# Math Help - odd questions i'd like some advice on

1. ## odd questions i'd like some advice on

just had a quiz today and teacher threw on some questions that stumped me quite a bit and i'm trying to understand what i was supposed to do

1:
find the tangent line to the curve y = x-8/x+8 that is parallel to x-y = 8

so i differentiate the y='s equation to get (x+8) - (x-8) / (x+8)^2

that's where i'm stuck at and i don't get the parallel part

2: position of a particle is found by s = t^3 - 1.5t^2 - 2t. how long does it take to reach a velocity of 166 m/s

what i did was take the derivative of each individual term by the sum rule to get 3t^2 - 3t - 2

how do i find out when velocity reaches 166 with that equation?

2. Originally Posted by deltemis
1:
find the tangent line to the curve y = x-8/x+8 that is parallel to x-y = 8
so i differentiate the y='s equation to get (x+8) - (x-8) / (x+8)^2
The derivative is $y'=\frac{16}{(x+8)^2}$.
The slope you are looking for is $1$ and that happens if $x=-4$.

3. hmm i differentiated wrong. i'm wondering how you found the slope and at what x it occurs?

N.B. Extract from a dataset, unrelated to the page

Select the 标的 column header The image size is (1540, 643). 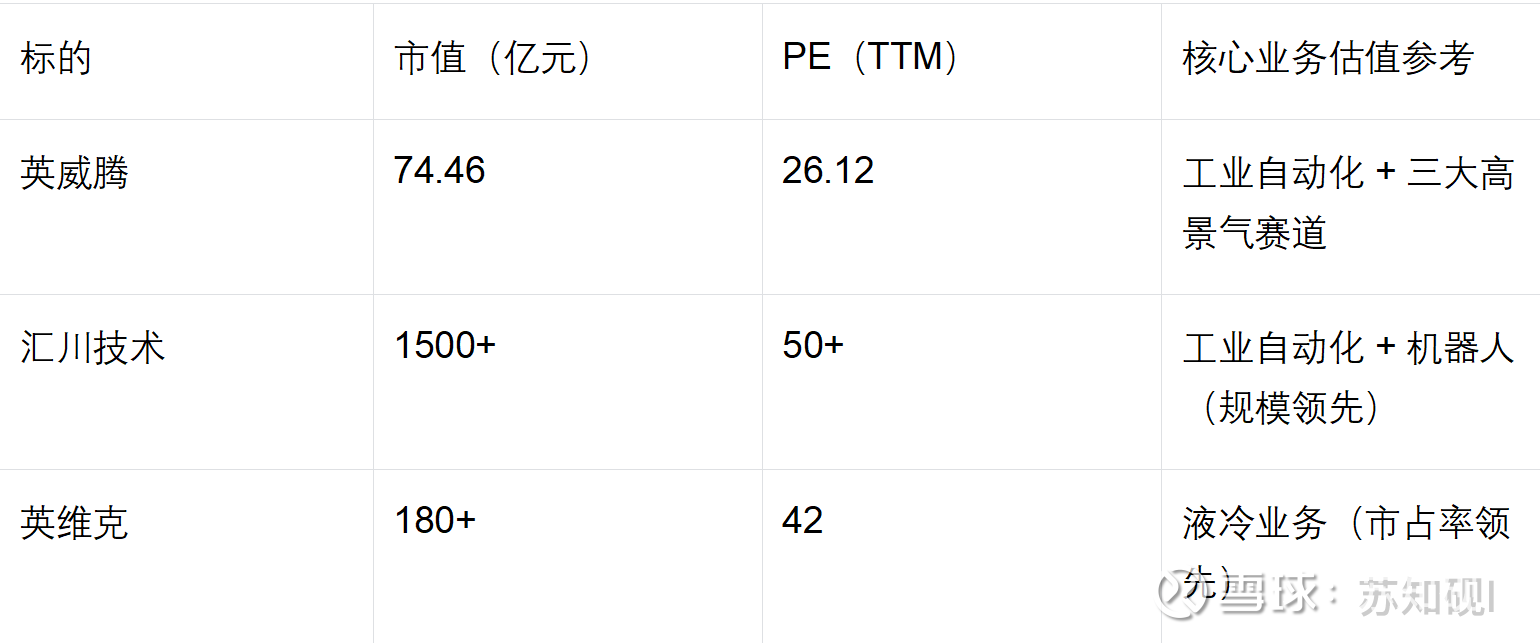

also does anybody know how to get my second problem? i'm having no luck with whatever i try

4. Originally Posted by deltemis
[snip]

2: position of a particle is found by s = t^3 - 1.5t^2 - 2t. how long does it take to reach a velocity of 166 m/s

what i did was take the derivative of each individual term by the sum rule to get 3t^2 - 3t - 2

how do i find out when velocity reaches 166 with that equation?
ds/dt = v = 3t^2 - 3t - 2. Substitute v = 166 and solve for t.

Originally Posted by deltemis
hmm i differentiated wrong. i'm wondering how you found the slope and at what x it occurs?[snip]
x-y = 8 is a line and has a gradient of 1. Tangent parallel to x-y = 8 means gradient of tangent = 1. Substitute y' = 1 and solve for x.